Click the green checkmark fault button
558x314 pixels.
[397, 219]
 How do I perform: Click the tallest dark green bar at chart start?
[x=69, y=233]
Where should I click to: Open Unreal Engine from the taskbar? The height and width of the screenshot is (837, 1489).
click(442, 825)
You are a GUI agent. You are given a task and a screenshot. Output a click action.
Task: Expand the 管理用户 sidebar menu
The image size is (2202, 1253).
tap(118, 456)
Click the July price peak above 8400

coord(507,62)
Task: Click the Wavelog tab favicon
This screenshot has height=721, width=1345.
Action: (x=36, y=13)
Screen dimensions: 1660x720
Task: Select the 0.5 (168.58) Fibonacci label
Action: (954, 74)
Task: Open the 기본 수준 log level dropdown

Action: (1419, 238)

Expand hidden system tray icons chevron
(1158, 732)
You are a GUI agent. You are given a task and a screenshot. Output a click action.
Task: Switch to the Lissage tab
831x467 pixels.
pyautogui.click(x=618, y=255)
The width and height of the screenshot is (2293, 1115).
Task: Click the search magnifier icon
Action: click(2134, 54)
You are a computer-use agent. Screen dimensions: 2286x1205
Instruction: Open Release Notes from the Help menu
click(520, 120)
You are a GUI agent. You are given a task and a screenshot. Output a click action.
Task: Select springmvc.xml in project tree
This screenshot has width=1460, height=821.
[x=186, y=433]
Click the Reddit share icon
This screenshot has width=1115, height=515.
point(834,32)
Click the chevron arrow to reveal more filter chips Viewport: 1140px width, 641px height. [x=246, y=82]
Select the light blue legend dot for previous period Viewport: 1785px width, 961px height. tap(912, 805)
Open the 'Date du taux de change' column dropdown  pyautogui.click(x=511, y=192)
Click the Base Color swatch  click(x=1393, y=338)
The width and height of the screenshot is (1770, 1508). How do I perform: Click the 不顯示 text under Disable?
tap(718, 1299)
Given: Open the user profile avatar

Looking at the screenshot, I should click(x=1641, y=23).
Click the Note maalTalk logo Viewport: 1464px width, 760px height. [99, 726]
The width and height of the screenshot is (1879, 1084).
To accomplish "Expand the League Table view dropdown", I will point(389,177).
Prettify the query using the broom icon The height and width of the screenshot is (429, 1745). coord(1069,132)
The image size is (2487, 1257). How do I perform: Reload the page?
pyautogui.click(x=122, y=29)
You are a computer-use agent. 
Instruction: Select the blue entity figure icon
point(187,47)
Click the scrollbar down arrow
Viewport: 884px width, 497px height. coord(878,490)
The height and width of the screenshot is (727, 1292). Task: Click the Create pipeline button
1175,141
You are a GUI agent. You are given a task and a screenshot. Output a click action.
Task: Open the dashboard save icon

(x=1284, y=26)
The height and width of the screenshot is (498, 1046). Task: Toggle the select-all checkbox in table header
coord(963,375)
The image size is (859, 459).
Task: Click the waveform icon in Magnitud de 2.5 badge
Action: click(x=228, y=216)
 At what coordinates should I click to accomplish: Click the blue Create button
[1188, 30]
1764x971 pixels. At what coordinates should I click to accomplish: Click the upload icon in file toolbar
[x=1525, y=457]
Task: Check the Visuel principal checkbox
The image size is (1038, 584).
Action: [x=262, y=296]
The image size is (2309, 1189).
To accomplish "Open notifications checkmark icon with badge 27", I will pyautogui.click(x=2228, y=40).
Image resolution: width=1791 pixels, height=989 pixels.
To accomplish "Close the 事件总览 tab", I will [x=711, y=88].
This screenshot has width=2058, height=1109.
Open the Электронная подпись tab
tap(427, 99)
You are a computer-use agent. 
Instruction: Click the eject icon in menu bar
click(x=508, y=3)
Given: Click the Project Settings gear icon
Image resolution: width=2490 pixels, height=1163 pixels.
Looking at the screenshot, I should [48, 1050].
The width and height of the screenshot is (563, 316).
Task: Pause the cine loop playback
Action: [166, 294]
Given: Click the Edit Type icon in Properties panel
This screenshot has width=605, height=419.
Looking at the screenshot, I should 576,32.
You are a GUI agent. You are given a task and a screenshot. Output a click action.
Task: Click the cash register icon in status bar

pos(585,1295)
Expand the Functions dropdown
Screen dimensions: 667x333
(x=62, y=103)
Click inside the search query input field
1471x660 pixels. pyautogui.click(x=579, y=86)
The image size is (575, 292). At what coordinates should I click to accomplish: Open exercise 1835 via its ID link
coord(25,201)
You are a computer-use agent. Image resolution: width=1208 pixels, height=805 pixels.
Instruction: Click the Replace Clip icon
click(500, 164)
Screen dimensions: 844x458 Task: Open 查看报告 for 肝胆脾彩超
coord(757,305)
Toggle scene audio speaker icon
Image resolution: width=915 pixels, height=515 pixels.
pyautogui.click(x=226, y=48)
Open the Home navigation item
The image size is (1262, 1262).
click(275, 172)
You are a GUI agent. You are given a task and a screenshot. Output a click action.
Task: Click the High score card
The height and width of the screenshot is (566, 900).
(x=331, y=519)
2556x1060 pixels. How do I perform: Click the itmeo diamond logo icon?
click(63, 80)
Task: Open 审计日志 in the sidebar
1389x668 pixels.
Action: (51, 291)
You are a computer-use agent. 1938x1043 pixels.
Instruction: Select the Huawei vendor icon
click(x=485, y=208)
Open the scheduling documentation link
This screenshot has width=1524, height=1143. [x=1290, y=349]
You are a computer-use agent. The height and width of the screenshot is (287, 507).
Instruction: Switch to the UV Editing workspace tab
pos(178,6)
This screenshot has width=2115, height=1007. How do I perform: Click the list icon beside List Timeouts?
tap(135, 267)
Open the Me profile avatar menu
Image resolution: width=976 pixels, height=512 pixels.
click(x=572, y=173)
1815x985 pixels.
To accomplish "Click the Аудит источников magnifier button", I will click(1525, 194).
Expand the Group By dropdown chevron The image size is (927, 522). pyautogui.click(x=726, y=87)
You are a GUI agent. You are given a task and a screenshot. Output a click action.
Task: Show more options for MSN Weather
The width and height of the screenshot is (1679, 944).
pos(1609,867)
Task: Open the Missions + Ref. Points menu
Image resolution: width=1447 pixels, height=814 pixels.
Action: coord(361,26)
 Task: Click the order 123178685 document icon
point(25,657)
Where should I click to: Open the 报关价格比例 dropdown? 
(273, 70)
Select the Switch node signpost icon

- **WHAT IS EXPECTED**
Show all lines above containing "more".

- **SOLUTION TO THIS EXERCISE**
Click the chevron arrow to reveal more filter chips Viewport: 1140px width, 641px height. [x=246, y=82]
Task: Show more options for MSN Weather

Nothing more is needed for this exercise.